My dad, who was a bit of a villain, died at 38. I was six, my brother was two and my sisters were 10 and 12. Mum had some sort of breakdown. Dad left her debt and four kids to raise. Mum didn’t do much mothering in the regular sense, but always tried to help everyone, giving what she didn’t have or looking after others’ kids. Sometimes, eight kids would be running around in our small two-bedroom council house that had a bath in the kitchen.

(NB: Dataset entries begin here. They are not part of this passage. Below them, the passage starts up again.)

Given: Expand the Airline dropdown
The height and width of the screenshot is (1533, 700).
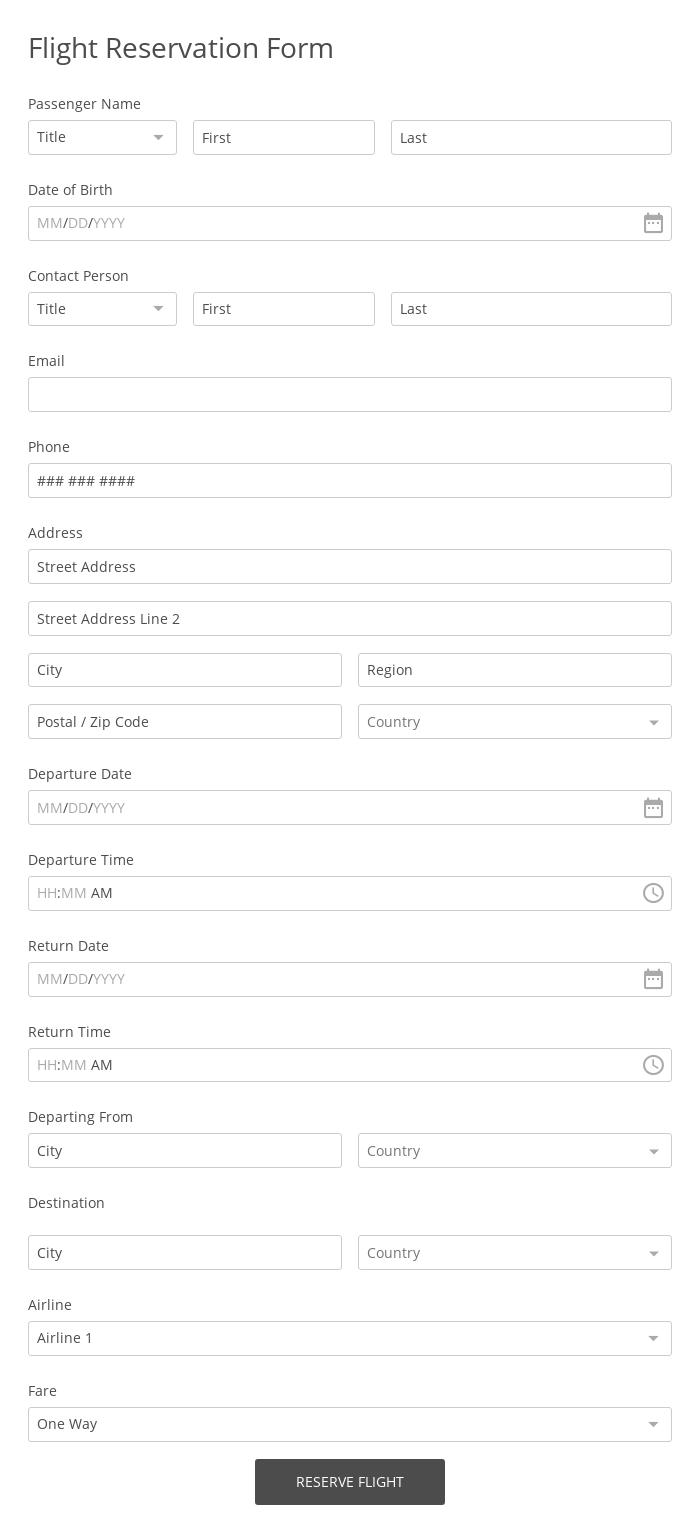Looking at the screenshot, I should pyautogui.click(x=349, y=1338).
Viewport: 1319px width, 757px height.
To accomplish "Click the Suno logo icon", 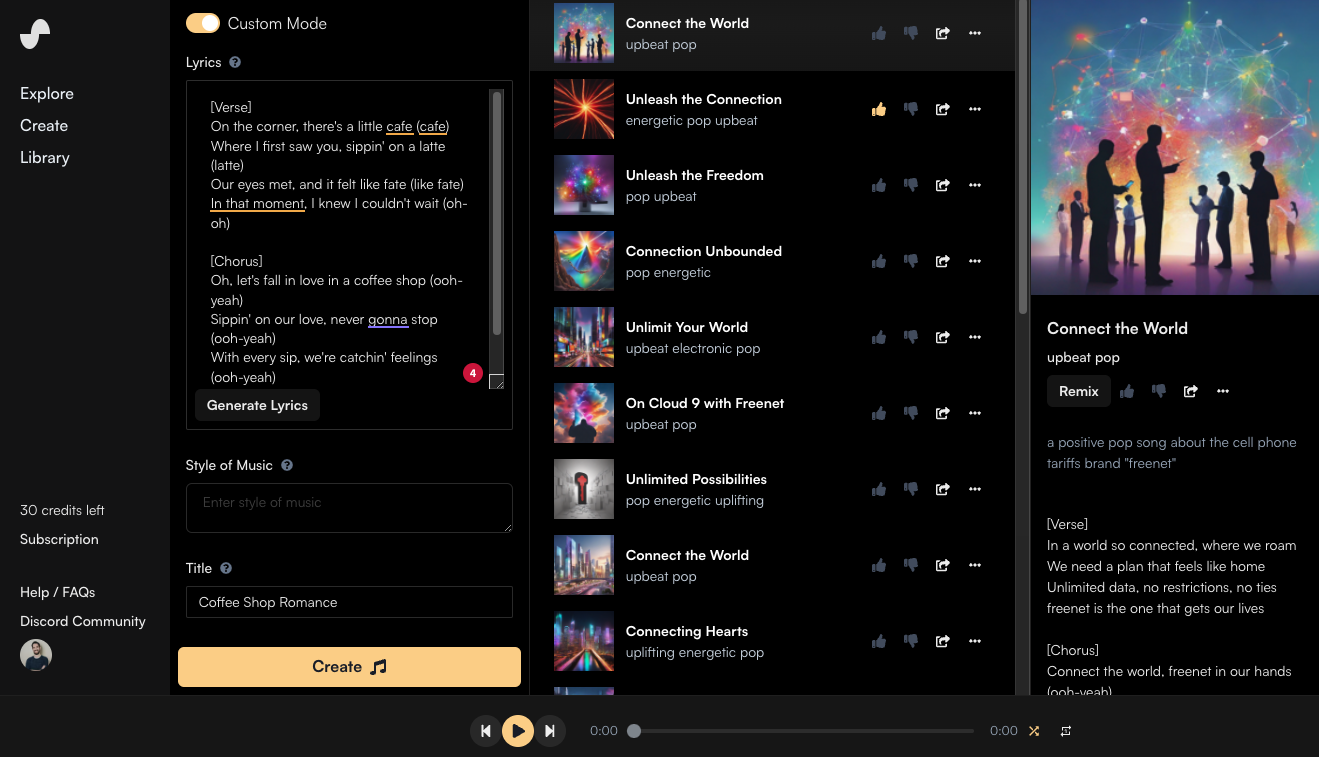I will (x=35, y=34).
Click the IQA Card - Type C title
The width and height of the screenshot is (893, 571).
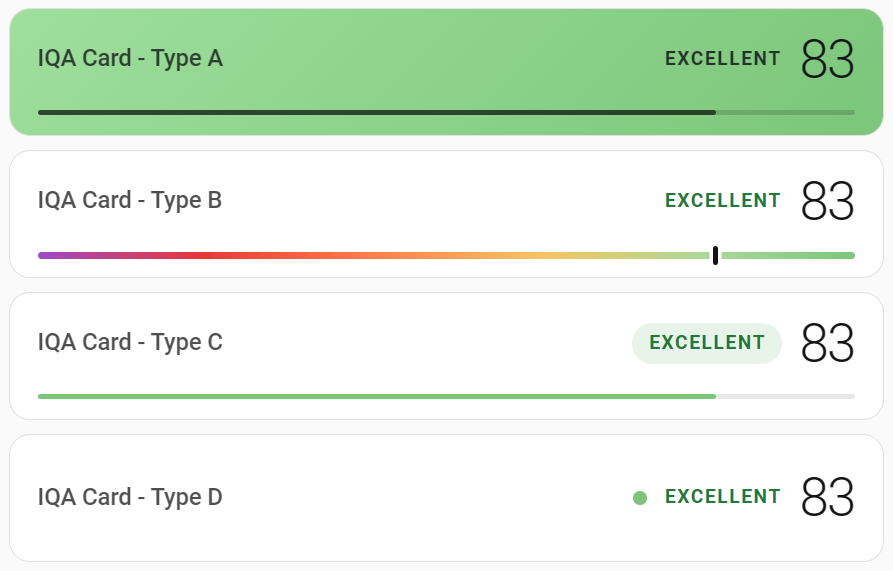(x=130, y=342)
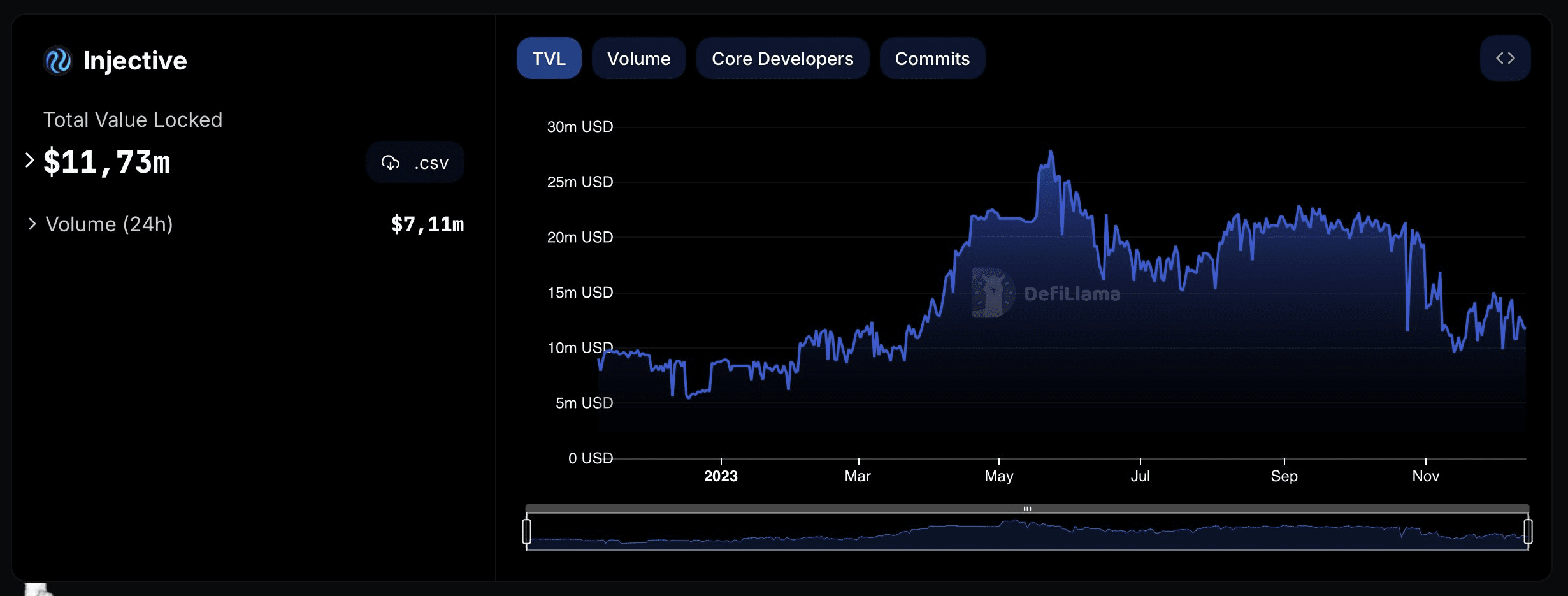Image resolution: width=1568 pixels, height=596 pixels.
Task: Select the Commits chart tab
Action: click(x=931, y=59)
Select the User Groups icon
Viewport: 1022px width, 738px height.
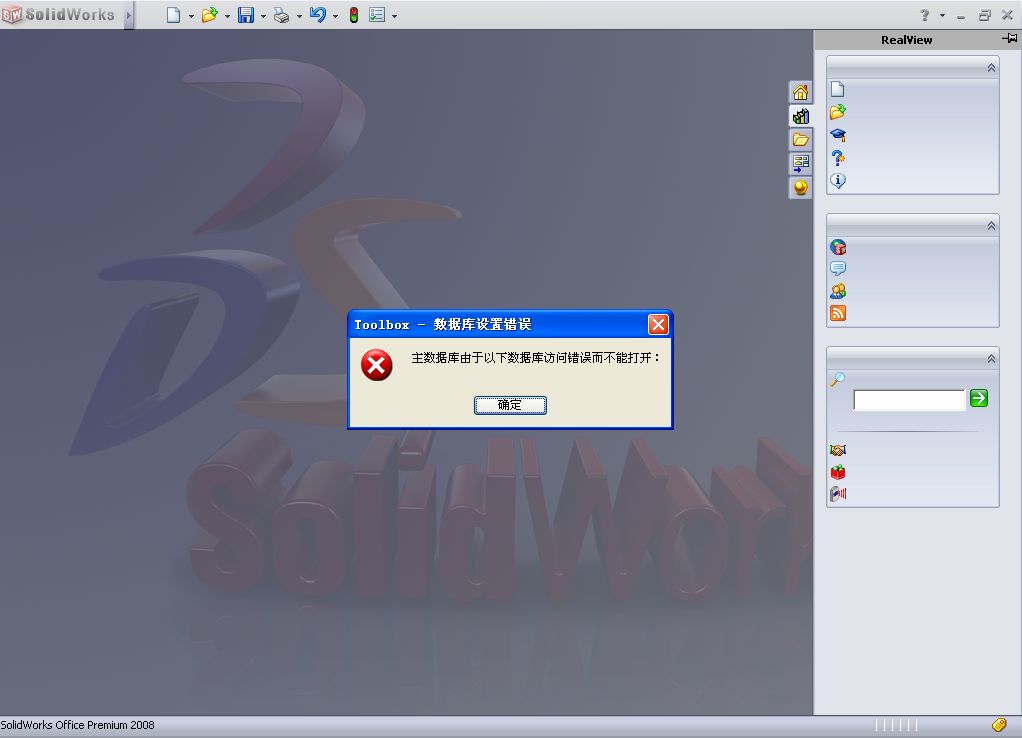pos(838,290)
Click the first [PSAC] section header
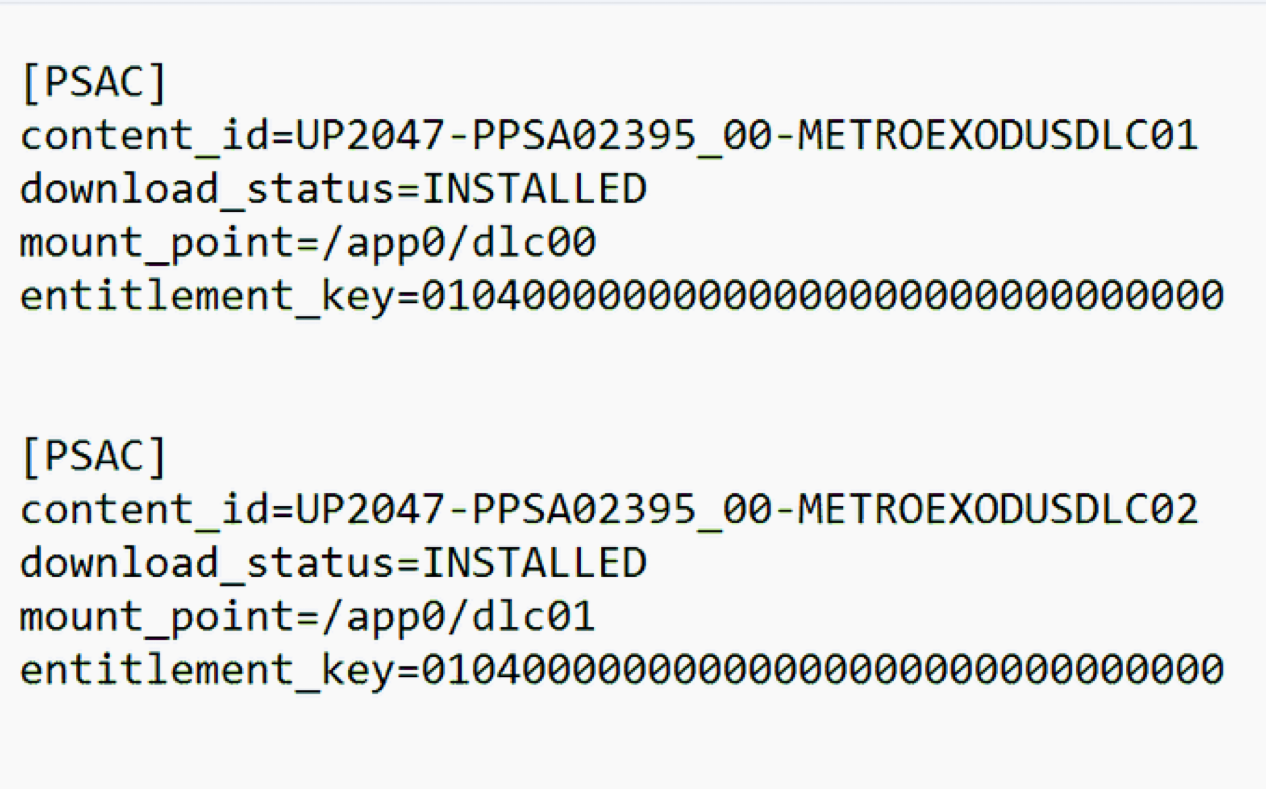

I rarely went to primary school until the final year. Lorraine took over, aged six I was told I was the man of the house. We had to devise strategies to survive. Despite this, there were positives in my upbringing. Lorraine was the first girl at our school to go to uni. She was my role model and inspiration and in many ways still is. I had a lot of catching up to do in the last year of primary school and then went to Sedgehill Comprehensive, in Catford, with 2,500 kids, the same one as Lorraine.
The sounds of war At Sedgehill, both my drama and (physical education) teachers helped channel my energies. They developed something they saw in me. The two contradictory interests have continued throughout my life. My first theatre break was on the sidelines of Oh! What a Lovely War when I was 11. I was a great mimic, so they got me to do the sound effects like bombs, machine guns, trains and grenades. When they called me on stage to take a bow, I was hooked.